2021.07.08
# マンガ

半年余りで1500万部超の大増刷。今なぜ『東京卍リベンジャーズ』がアツいのか。

担当編集者を直撃した
飯田 一史 プロフィール

渋谷ジャックが転機に

次に大きく潮目が変わったのは2020年の「渋谷ジャック」だ。渋谷で原画展と大々的な駅貼り広告、そしてSHIBUYA TSUTAYAでのポストカードプレゼントキャンペーンの3イベントを約1か月のあいだに連続で実施。これをきっかけにさらにファンの熱が高まり、読者層が広がった。

「渋谷ジャック」の際に掲出されたピラー広告。 ©和久井健/講談社

「『東京卍リベンジャーズ』にはもともと成人男性に次いで、少なくない数の女性読者もいたんです。その方たちが渋谷ジャックの際にポストカード目当てにコミックスをもう一度買ってくださったり、『マガジン』本誌やアプリの『マガポケ』で追っていた読者が単行本を揃えてくださったりして、シブツタさんの1店舗だけで8000部超売り上げる良い数字になったと聞いています。

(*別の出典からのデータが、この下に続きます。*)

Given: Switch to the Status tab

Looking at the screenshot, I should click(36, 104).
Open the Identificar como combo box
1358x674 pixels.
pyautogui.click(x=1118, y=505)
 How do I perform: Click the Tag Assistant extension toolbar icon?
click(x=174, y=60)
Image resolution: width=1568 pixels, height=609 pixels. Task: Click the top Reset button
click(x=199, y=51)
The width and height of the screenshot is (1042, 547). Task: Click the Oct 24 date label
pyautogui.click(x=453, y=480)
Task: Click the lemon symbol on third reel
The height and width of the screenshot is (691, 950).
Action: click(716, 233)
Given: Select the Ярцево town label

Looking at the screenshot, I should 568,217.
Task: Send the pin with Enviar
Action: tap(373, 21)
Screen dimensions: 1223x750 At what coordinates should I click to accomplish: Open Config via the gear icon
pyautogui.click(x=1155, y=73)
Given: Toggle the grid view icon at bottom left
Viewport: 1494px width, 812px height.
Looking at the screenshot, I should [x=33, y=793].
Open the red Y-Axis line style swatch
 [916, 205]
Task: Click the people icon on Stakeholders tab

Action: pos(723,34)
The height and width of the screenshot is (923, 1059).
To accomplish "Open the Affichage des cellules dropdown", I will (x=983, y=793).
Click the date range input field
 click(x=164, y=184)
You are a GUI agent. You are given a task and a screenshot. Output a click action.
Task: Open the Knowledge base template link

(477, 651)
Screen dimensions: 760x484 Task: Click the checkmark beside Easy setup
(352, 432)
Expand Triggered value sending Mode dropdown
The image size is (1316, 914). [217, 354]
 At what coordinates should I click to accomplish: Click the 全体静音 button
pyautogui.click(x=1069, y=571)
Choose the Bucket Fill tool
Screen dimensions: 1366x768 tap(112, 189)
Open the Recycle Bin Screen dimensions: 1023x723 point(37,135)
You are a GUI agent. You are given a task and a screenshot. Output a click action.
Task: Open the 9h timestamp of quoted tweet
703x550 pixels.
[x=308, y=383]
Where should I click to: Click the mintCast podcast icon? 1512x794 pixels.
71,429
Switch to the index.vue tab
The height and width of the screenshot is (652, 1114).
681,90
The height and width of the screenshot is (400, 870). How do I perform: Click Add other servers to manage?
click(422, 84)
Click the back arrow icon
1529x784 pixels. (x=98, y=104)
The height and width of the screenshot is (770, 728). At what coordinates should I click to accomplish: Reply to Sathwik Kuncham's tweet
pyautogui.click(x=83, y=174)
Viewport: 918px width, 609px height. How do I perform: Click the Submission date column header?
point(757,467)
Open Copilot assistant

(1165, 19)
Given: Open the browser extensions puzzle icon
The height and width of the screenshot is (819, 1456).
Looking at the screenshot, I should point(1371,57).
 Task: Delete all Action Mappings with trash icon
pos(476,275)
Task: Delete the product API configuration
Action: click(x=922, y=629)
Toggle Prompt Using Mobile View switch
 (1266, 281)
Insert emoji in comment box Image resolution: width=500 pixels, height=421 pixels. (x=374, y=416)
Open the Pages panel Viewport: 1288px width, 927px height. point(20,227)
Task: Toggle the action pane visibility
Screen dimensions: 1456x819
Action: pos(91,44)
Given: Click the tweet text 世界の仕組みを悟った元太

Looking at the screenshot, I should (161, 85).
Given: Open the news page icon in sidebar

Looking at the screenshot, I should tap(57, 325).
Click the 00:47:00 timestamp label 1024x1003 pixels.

店頭でも良いスペースを取ってくださったので新規の読者もたくさん生まれて、それが他の書店さんにも伝わって全国的に取り扱いがどんどん増えていきました」

 

2020年末からアニメ放送前の21年3月までには女性読者がさらに増え、また男性読者は10代にも広がっていった。冒頭に書いたとおり、アニメ放映以前にすでに700万部売れていたのである。

著名VTuberが動画で取り上げるなど、講談社主導のプロモーションを超えて、いわば勝手に広まるフェーズに突入――した段階でTVアニメが始まった。